Instructions for the task: An exact copy of the listing is required.

------------------------------------

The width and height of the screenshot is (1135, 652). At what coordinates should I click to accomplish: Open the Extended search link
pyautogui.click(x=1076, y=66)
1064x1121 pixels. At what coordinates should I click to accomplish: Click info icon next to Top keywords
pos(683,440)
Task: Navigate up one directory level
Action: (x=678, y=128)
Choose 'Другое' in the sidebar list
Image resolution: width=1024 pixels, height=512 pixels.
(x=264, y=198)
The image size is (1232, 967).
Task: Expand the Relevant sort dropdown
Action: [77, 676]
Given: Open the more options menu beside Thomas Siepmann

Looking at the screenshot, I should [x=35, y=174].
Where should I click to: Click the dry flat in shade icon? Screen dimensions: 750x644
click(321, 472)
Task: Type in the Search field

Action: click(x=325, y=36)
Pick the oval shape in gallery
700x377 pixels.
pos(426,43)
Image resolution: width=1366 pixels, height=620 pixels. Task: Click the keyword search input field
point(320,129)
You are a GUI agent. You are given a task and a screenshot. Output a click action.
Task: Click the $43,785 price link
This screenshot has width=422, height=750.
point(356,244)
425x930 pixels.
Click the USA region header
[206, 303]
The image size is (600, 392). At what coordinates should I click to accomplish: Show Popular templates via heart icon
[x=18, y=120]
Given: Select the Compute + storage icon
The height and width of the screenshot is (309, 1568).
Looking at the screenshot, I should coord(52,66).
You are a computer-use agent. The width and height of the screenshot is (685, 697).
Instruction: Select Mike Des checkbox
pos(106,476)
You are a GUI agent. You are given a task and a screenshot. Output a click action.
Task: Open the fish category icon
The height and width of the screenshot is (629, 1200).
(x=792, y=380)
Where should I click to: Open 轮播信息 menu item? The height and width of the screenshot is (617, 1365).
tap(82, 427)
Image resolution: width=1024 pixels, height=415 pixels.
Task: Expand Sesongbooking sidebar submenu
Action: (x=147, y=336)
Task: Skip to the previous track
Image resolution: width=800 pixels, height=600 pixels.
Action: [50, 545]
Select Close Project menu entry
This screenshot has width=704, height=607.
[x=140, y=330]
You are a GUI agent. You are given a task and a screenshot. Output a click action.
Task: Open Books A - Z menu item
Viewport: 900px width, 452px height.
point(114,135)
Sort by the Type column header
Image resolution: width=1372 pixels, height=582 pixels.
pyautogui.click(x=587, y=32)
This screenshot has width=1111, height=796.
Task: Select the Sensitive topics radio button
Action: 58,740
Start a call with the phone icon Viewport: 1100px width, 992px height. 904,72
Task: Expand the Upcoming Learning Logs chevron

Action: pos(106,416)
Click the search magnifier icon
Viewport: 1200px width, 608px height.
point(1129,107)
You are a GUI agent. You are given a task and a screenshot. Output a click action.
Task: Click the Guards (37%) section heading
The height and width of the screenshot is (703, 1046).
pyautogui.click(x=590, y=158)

------------------------------------

Response to the exercise:
The width and height of the screenshot is (1135, 652). At what coordinates should I click to accomplish: Open the Extended search link
pyautogui.click(x=1076, y=66)
1064x1121 pixels. At what coordinates should I click to accomplish: Click info icon next to Top keywords
pos(683,440)
Task: Navigate up one directory level
Action: (x=678, y=128)
Choose 'Другое' in the sidebar list
Image resolution: width=1024 pixels, height=512 pixels.
(x=264, y=198)
The image size is (1232, 967).
Task: Expand the Relevant sort dropdown
Action: [77, 676]
Given: Open the more options menu beside Thomas Siepmann

Looking at the screenshot, I should [x=35, y=174].
Where should I click to: Click the dry flat in shade icon? Screen dimensions: 750x644
click(321, 472)
Task: Type in the Search field

Action: click(x=325, y=36)
Pick the oval shape in gallery
700x377 pixels.
pos(426,43)
Image resolution: width=1366 pixels, height=620 pixels. Task: Click the keyword search input field
point(320,129)
You are a GUI agent. You are given a task and a screenshot. Output a click action.
Task: Click the $43,785 price link
This screenshot has width=422, height=750.
point(356,244)
425x930 pixels.
Click the USA region header
[206, 303]
The image size is (600, 392). At what coordinates should I click to accomplish: Show Popular templates via heart icon
[x=18, y=120]
Given: Select the Compute + storage icon
The height and width of the screenshot is (309, 1568).
Looking at the screenshot, I should coord(52,66).
You are a computer-use agent. The width and height of the screenshot is (685, 697).
Instruction: Select Mike Des checkbox
pos(106,476)
You are a GUI agent. You are given a task and a screenshot. Output a click action.
Task: Open the fish category icon
The height and width of the screenshot is (629, 1200).
(x=792, y=380)
Where should I click to: Open 轮播信息 menu item? The height and width of the screenshot is (617, 1365).
tap(82, 427)
Image resolution: width=1024 pixels, height=415 pixels.
Task: Expand Sesongbooking sidebar submenu
Action: (x=147, y=336)
Task: Skip to the previous track
Image resolution: width=800 pixels, height=600 pixels.
Action: [50, 545]
Select Close Project menu entry
This screenshot has width=704, height=607.
[x=140, y=330]
You are a GUI agent. You are given a task and a screenshot. Output a click action.
Task: Open Books A - Z menu item
Viewport: 900px width, 452px height.
point(114,135)
Sort by the Type column header
Image resolution: width=1372 pixels, height=582 pixels.
pyautogui.click(x=587, y=32)
This screenshot has width=1111, height=796.
Task: Select the Sensitive topics radio button
Action: 58,740
Start a call with the phone icon Viewport: 1100px width, 992px height. 904,72
Task: Expand the Upcoming Learning Logs chevron

Action: pos(106,416)
Click the search magnifier icon
Viewport: 1200px width, 608px height.
point(1129,107)
You are a GUI agent. You are given a task and a screenshot. Output a click action.
Task: Click the Guards (37%) section heading
The height and width of the screenshot is (703, 1046).
pyautogui.click(x=590, y=158)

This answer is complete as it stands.